As filhas do casal de deuses também tinham por função presidir as diversas formas do pensamento: sabedoria, eloqüência, persuasão, história, matemática, astronomia, sendo invocadas pelos poetas. A própria Teogonia se inicia com uma invocação às nove musas.

Mas seria graças ao poder que lhe concedia  Mnemosine que a palavra quase cantada do poeta, ecoaria  por todo o universo, fincando-se na nossa memória.  Mãe e condutora das musas, a deusa da linguagem seria a responsável pela revelação e conhecimento do mundo, por intermédio da memória, sendo auxiliada pelo canto envolvente das filhas.
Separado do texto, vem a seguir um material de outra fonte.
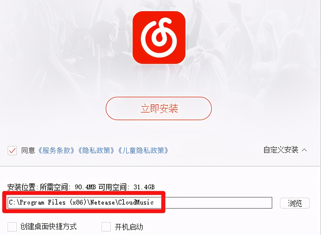This screenshot has width=321, height=235.
Task: Select the 所需空间 90.4MB text
Action: (x=68, y=187)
Revelação no sentido de trazer, pela memória,  o tempo original (recordar e resgatar o tempo original) ao tempo da vida ordinária, a fim de que esta não se perca. Mas, ao contrário, revigore-se, fortificada  pela memória. É a memória que forja em nós exemplos a seguir, histórias a perpetuar, modelos a cultuar.

Antepassados, tradições nos tornaram o que somos. O papel da memória, contudo, é mais do que reviver o passado. É nos tornar dignos de nós mesmos, olhando o passado e avaliando o que merece ser revisto ou não. Mantido ou não.  Mnemosine nos impede de esquecer quem somos, de onde viemos, além de nos ajudar com sua arte de contar histórias a sabermos onde queremos e como queremos chegar.

O futuro não existe. É o presente misturado ao passado que nos torna capaz de construí-lo. O lugar mnemônico seria, então, o lugar da nossa imortalidade,  já que vive  em nossos filhos, netos; nas histórias que compartilhamos, nos hábitos que tivemos e na memória imortal que deixamos. É esta memória  que compartilhamos que se imortaliza na língua que falamos, nas culturas que dividimos, nos nossos sentimentos coletivos. É, então, esta nossa memória imortal que nos faz melhores  ao nos conceder o poder de não repetir o que não deve ser repetido e a engendrar outras memórias para o futuro. Que, repita-se, não existe. Mas está a nossa espera para existir.

Não é a memória o lugar da retenção do conhecimento, da aprendizagem? Não é a memória o lugar onde se inicia a elaboração do conhecimento científico? A memória liga o presente ao passado, a fim de que partamos para o futuro.